CVE-2025-24963: 
JavaScript vulnerability analysis and mitigation

Vitest, a testing framework powered by Vite, contains a vulnerability in versions prior to 2.1.9 and 3.0.4 where the __screenshot-error handler on the browser mode HTTP server responds with any file on the file system. When the server is exposed on the network using browser.api.host: true, an attacker can send a request to that handler remotely to access arbitrary files. This vulnerability was discovered on February 4, 2025 (GitHub Advisory).

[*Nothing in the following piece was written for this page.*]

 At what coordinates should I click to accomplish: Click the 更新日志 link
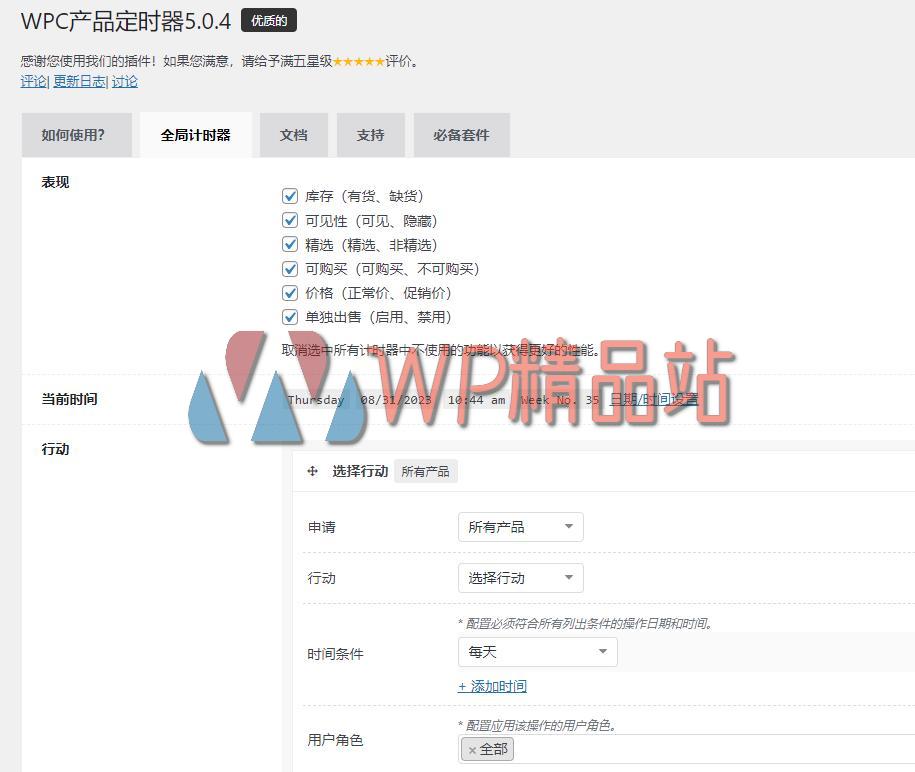click(x=79, y=81)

The vulnerability exists in the __screenshot-error handler implementation which lacks proper path validation. The handler accepts a file parameter through URL search params and uses it directly to read and serve files from the filesystem. The code was introduced by commit 2d62051. The vulnerability has been assigned a CVSS v3.1 score of 5.9 (Medium) with vector string CVSS:3.1/AV:N/AC:H/PR:N/UI:N/S:U/C:H/I:N/A:N, indicating network accessibility with high attack complexity and potential for high confidentiality impact (GitHub Advisory).

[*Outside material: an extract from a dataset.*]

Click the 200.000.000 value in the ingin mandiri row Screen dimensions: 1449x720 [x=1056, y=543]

When the browser mode server is exposed to the network through browser.api.host: true configuration, an attacker can exploit this vulnerability to read arbitrary files from the system where Vitest is running. This could lead to exposure of sensitive information such as configuration files, source code, or other system files (GitHub Advisory).

The vulnerability has been fixed in versions 2.1.9 and 3.0.4. Users are advised to upgrade to these or later versions. There are no known workarounds for this vulnerability (GitHub Advisory).